WRITTEN REQUEST: Substitute "a single publisher" for "Actes sud" in the piece on Aki Shimazaki's pentalogy, and write out the part that opens with the words containing "After Le poids" and closes with "complete the cycle.".

SELECTED EXTRACT:
────────────────────────────────────────

‘L’ombre du chardon’, a Pentalogy by Aki Shimazaki
In this fictional saga, the author addresses themes like homosexuality, family secrets, and the weight of social strictures.
© DR
The Canada-based Japanese author Aki Shimazaki has two unusual qualities. The first is that, like Ryoko Sekiguchi, she writes in French. The second is the fact that this writer, born in Gifu in 1954, specialises in fictional series, particularly pentalogies.
After Le poids des secrets (‘The Weight of Secrets’) and Au coeur du Yamato (‘In the Heart of Yamato’), in 2014 Aki Shimazaki started writing L’ombre du charbon (‘The Shadow of the Thistle’), a series of five books all published by Actes sud: Azami, Hôzuki, Suisen, Fuki-no-tô, and Maïmaï, released in 2018 to complete the cycle.

────────────────────────────────────────

DATA:
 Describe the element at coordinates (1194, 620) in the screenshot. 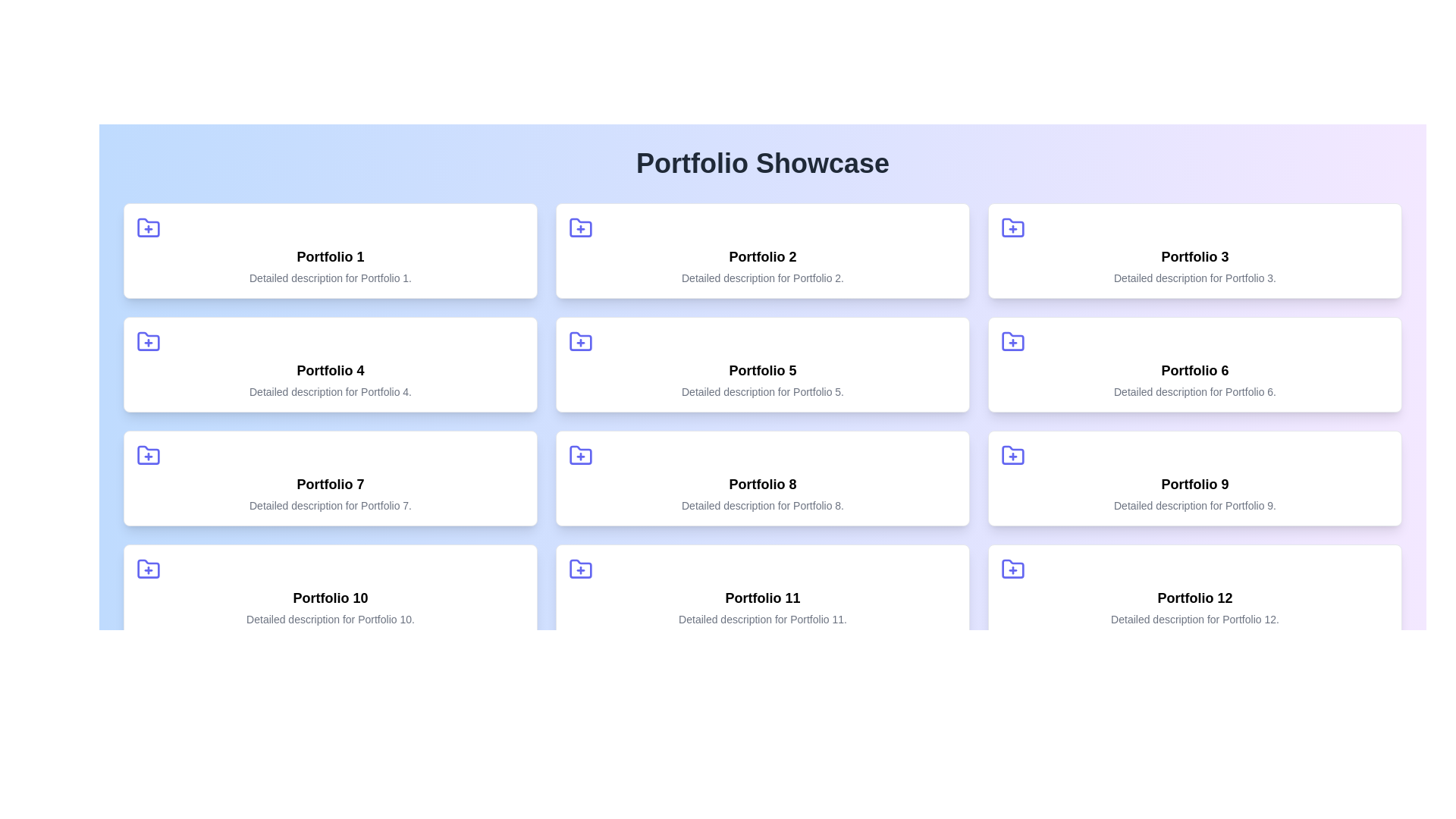

I see `the textual label displaying 'Detailed description for Portfolio 12,' which is styled in gray font and located below the bold title 'Portfolio 12' in the last card of the grid layout` at that location.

────────────────────────────────────────

SOLUTION TO THIS TASK:
After Le poids des secrets (‘The Weight of Secrets’) and Au coeur du Yamato (‘In the Heart of Yamato’), in 2014 Aki Shimazaki started writing L’ombre du charbon (‘The Shadow of the Thistle’), a series of five books all published by a single publisher: Azami, Hôzuki, Suisen, Fuki-no-tô, and Maïmaï, released in 2018 to complete the cycle.